13. Appendix: Advanced metadata formatting

If you’re creating TSV files by manually (e.g. in a text editor) or writing your own software to consume or produce QIIME 2 metadata files this section provides additional formatting details. If you’re creating and exporting QIIME 2 metadata files using a spreadsheet program (e.g. Microsoft Excel, Google Sheets) you can skip this content.

13.1. TSV Dialect and Parser

QIIME 2 attempts to interoperate with TSV files exported from Microsoft Excel, as this is the most common TSV “dialect” we have seen in use. The QIIME 2 metadata parser (i.e. reader) uses the Python csv module excel-tab dialect for parsing TSV metadata files. This dialect supports wrapping fields in double quote characters (") to allow for tab, newline, and carriage return characters within a field. To include a literal double quote character in a field, the double quote character must be immediately preceded by another double quote character. See the Python csv module for complete documentation on the excel-tab dialect.

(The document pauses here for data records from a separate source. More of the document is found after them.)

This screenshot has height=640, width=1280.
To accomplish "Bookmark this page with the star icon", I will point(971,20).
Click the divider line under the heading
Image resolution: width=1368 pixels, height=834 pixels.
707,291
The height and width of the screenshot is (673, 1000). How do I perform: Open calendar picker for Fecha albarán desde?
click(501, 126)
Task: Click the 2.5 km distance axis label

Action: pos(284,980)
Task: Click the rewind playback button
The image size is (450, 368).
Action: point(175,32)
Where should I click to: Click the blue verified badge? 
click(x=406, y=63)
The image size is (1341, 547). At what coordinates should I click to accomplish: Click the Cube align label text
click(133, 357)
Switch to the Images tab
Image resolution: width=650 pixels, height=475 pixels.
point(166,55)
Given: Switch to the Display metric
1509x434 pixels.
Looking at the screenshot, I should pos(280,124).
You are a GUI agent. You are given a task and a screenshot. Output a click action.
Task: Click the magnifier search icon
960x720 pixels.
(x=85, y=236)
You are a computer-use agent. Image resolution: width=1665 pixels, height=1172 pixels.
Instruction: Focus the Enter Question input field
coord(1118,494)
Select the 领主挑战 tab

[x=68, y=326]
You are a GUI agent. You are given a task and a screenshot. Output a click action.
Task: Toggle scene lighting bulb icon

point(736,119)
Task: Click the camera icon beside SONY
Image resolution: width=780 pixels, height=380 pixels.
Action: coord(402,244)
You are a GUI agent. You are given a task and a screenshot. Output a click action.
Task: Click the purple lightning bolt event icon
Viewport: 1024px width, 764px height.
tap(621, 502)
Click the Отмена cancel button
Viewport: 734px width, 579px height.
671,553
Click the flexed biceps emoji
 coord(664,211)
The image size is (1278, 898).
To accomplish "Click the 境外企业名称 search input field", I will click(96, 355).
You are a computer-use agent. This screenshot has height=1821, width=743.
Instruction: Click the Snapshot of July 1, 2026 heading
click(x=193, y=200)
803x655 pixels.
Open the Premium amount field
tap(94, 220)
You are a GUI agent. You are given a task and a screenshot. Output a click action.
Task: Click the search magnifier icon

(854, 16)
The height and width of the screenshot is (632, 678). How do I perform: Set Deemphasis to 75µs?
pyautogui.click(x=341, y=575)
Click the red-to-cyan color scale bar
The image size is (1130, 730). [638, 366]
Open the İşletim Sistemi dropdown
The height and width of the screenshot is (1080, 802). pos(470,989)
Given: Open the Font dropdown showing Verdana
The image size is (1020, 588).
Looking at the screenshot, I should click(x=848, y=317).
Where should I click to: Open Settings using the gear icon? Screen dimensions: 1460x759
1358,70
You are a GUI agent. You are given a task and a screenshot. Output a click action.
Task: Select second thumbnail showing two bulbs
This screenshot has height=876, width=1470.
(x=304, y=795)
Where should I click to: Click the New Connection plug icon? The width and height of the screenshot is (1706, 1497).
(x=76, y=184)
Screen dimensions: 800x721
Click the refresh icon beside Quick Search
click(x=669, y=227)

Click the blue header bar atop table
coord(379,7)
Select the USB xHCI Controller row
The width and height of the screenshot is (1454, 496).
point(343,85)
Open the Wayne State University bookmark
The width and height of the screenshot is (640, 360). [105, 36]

13.2. Encoding and Line Endings

Metadata files must be encoded as UTF-8, which is backwards-compatible with ASCII encoding.

Unix line endings (\n), Windows/DOS line endings (\r\n), and “classic Mac OS” line endings (\r) are all supported by the metadata parser for interoperability. When metadata files are written to disk in QIIME 2, the line endings will always be \r\n (Windows/DOS line endings).

13.3. Trailing Empty Cells and Jagged Data

The metadata parser ignores any trailing empty cells that occur past the fields declared by the header. This is mainly for interoperability with files exported from some spreadsheet programs. These trailing cells/columns may be jagged (or not); they will be ignored either way when the file is read.

If a row doesn’t contain as many fields as declared by the header, empty cells will be padded to match the header length (again, this is mainly for interoperability with exported spreadsheets).